На закате отца похоронили. Народу собралось много, отец порадоваться мог бы. Даже сам Филодим появился; с рассказом о какой-то передряге, из которой отец его вытащил, когда он был еще молод и зелен. Когда всё кончилось, мы вернулись домой, зажгли лампы, прибрали, — и стали осматриваться; как все делают, когда не хотят думать о будущем.
Мне предстояло уезжать через месяц или раньше. Я вышел на улицу, куда глаза глядят; всё выглядело как-то по-новому. Неожиданно оказался у двери старой гетеры, с которой провел ночь, когда мне семнадцать было; я стыдился тогда, что ни разу не пробовал женщины. Слышно было, как она напевает под лиру. Она всегда была добра к мальчишкам. Но почтение к отцу не позволяло зайти к ней; да и нужно мне было, пожалуй, просто немножко материнской заботы. В моем сердце еще жила первая любовь, хотя с тех пор уже три года прошло. Приезжал тогда из Сиракуз один актер; приехал всего на месяц, а потом остался еще на месяц, ради меня. Расстались мы красиво, с декламацией из «Мирмидонцев»; а потом он еще целый год писал мне с Родоса.
Перед началом репетиций Ламприй пригласил мня к себе на ужин и познакомил с труппой. Мы жили в Пирее возле театра, а Ламприй у самого моря. И вот я шел к нему, осторожно выбирая дорогу среди сетей и обходя тюки и бочки, а на душе было тревожно.
«Самая главная беда третьесортных гастролей это второй актер, — часто говорил отец. — Это всегда неудачник. И почти всегда остальным приходится расплачиваться за него.»
В тот раз он оказался не прав. Старый Демохар вкусил меда в свое время, и с тех пор оставался сладким. Плющовый венок победителя не раз украшал его голову; но он служил Дионису и в виноградном венке, служил так истово, что порядком опустился.
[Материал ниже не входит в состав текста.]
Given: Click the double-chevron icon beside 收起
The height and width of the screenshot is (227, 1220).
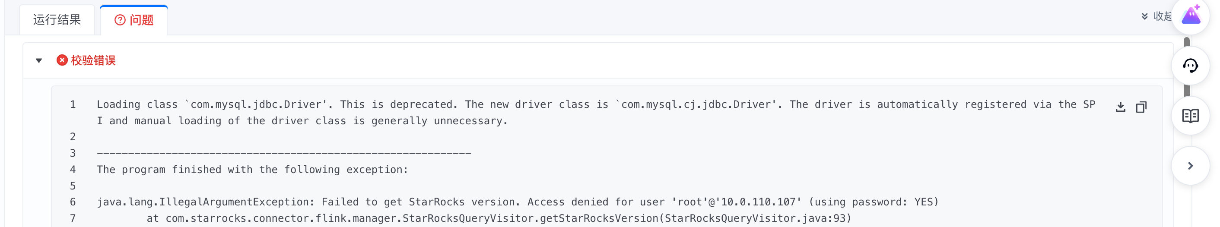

Когда я добрался до них, он был уже изрядно пьян; а в конце мы отнесли его домой, чтобы он в воду не свалился. В пьяном виде он был весел и радостен, как Папа-Силен; расстроился только тогда, когда мы стали в кровать его укладывать. Тут он схватил меня за руку, немножко покричал, всплакнул и продекламировал: «О юное, прекрасное лицо! Страдания и Смерть тебя минули!» Голос оказался достаточно красив, несмотря на все его проблемы. Когда мы возвращались, Ламприй прокашлялся, вспомнил славное прошлое Демохара и предупредил, что во время гастролей, кроме прочих моих обязанностей, мне придется делить общую ответственность за то, чтобы он добирался до сцены трезвым.
Третий актер, Мидий, уже ушел домой, в скверном настроении. Если поверите, из-за того, что мне, а не ему говорил любезности старый пьяница, заливший глаза настолько, что даже ходить не мог. Так что отцовское правило всё-таки сработало: у нас был таки свой неудачник. В неполные двадцать шесть лет он уже растерял все свои надежды. Какой-то бог в насмешку одарил его красивым лицом, которое под маской никому не нужно, но вне театра оно пригодилось и дало ему возможность начать карьеру; и он сразу решил, что весь мир у его ног. Теперь он познавал, что ноги существуют для того, чтобы на них стоять; но знать этого категорически не хотел. Мы едва успели налить по первой чаше, как он стал рассказывать мне, какие блестящие роли ему предложили бы, будь он готов продать свою честь. С великими именами он обращался небрежно, как старая дама, что показывает девушке свои драгоценности. Я выглядел моложе своего возраста; но знал достаточно, чтобы догадаться, что он уже успел пройти через всё, что могла принести ему его честь, прежде чем подписался работать с Ламприем. Боюсь, он это увидел у меня на лице.